The stereotypical image of a Jew in Middle Ages (and the portrayal of them) was of course "the money-lender". From Ivanhoe's Isaac of York, to Shakespeare's Shylock, to "Проклятый жид, почтенный Соломон" from Pushkin's The Miserly Knight, we see the archetype.
Wikipedia's Shylock page says this on the historical background section:
During Shakespeare's day, money lending was a fairly common occupation among Jews. This was due in part to laws banning Jews from owning farm land or entering guilds, combined with Christians staying out of the profession due to their belief that usury – at that time considered to mean charging interest of any kind on loans – would be a sin.
While the reasoning for why Jews would enter the money lending is quite obvious, what seems to be missing from the picture is all the common boring non-money-lending poor jews (who didn't seem to enter popular culture's picture till Tevye the Dairyman from "Fiddler on the Roof").
So, what interests me is, just HOW common was the money lending occupation among Jews in 1300 to 1700AD period in Europe?
What percentage of Jewish population were money-lenders, vs holding some other profession?

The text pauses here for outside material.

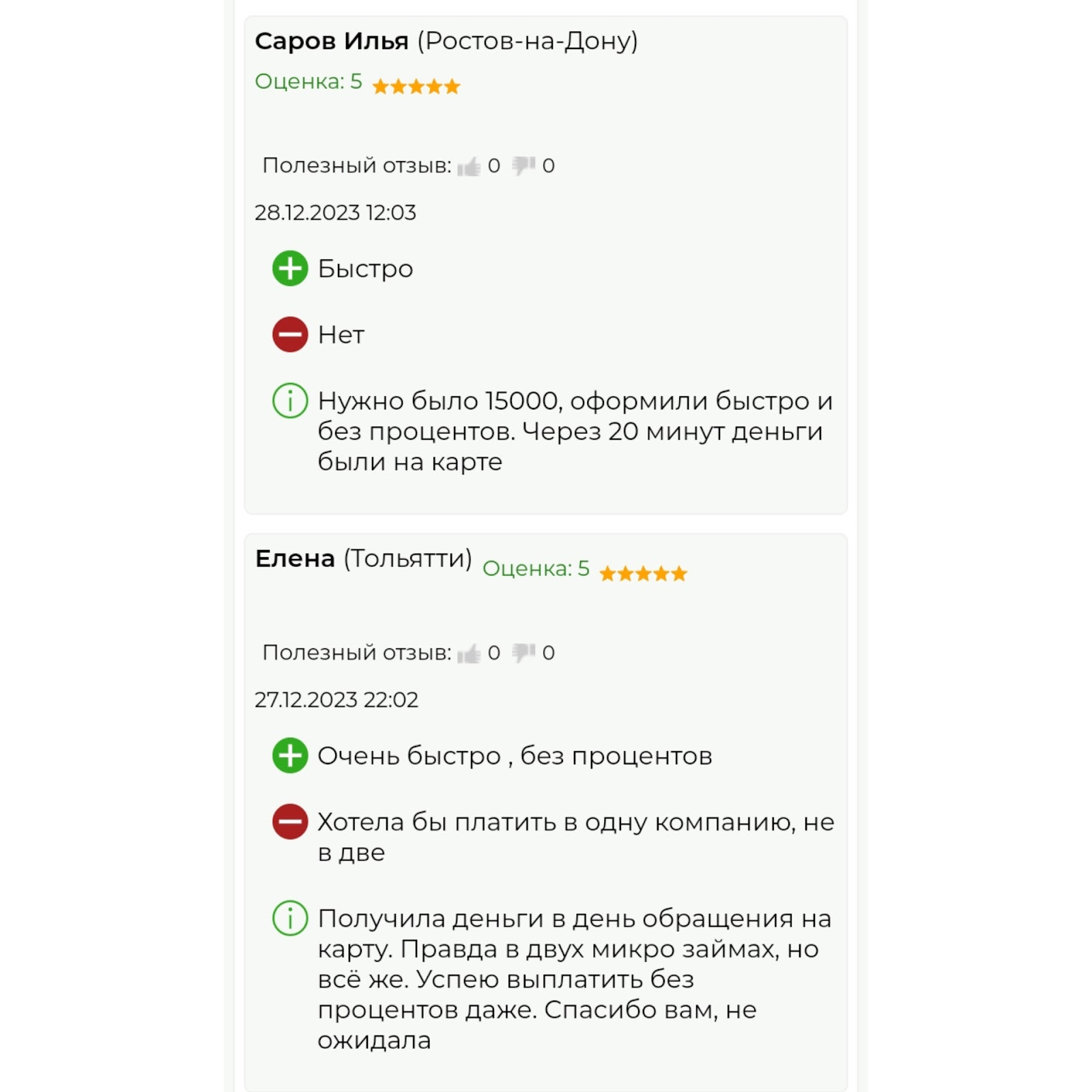Click the reviewer name Саров Илья
Image resolution: width=1092 pixels, height=1092 pixels.
pyautogui.click(x=332, y=41)
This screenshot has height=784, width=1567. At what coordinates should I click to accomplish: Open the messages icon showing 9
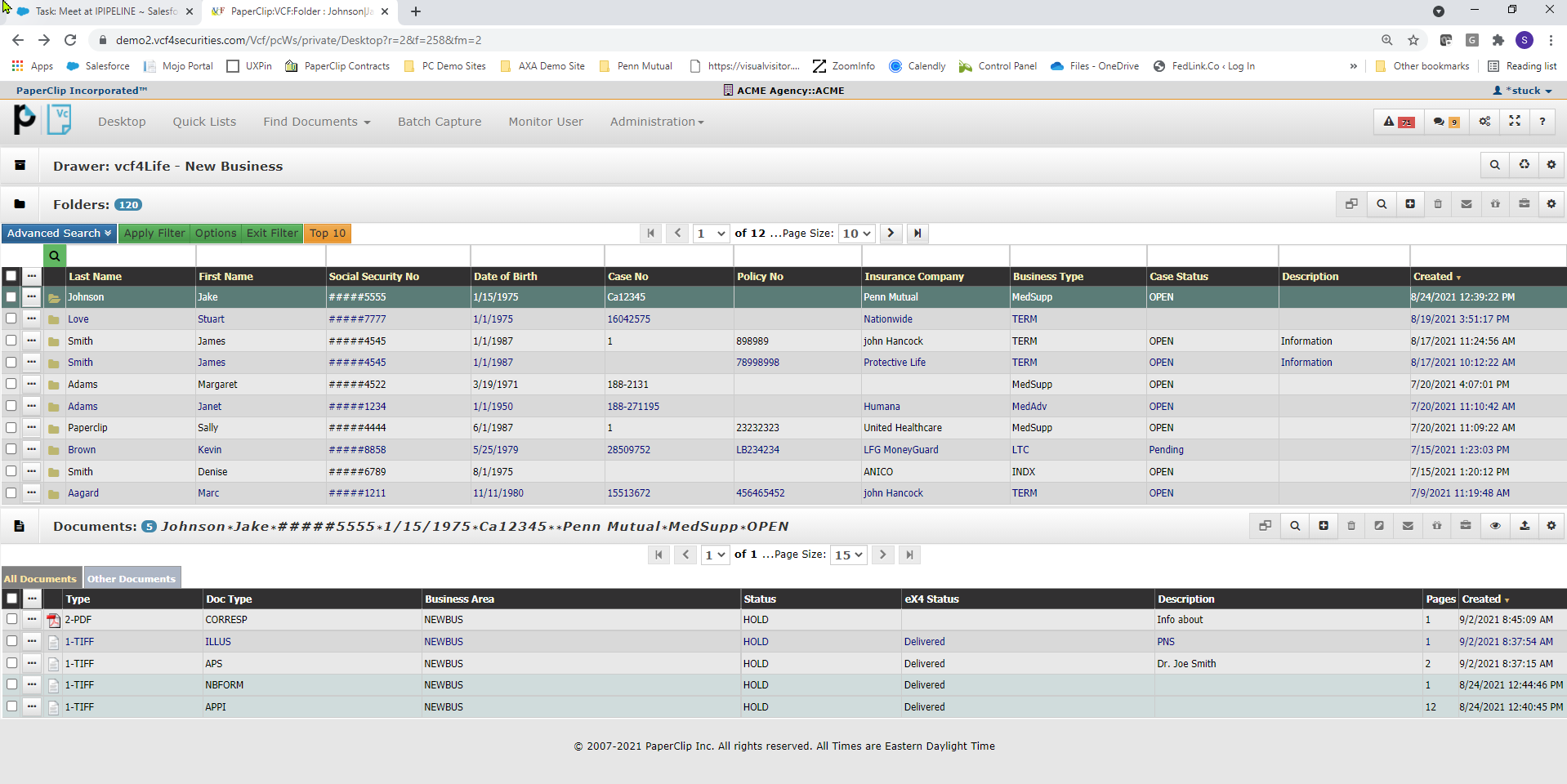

I don't particularly care how you define "money-lender" professionally, but my own personal non-binding suggestion is anyone who either:
Devotes >50% of their work time to this occupation, or
Derives >50% of their income from money-lending.
I don't see any point to distinguishing between money-lenders who lent to gentiles vs. those who lent to other Jews, but if you wish to put that level of finesse into an answer, power to you :)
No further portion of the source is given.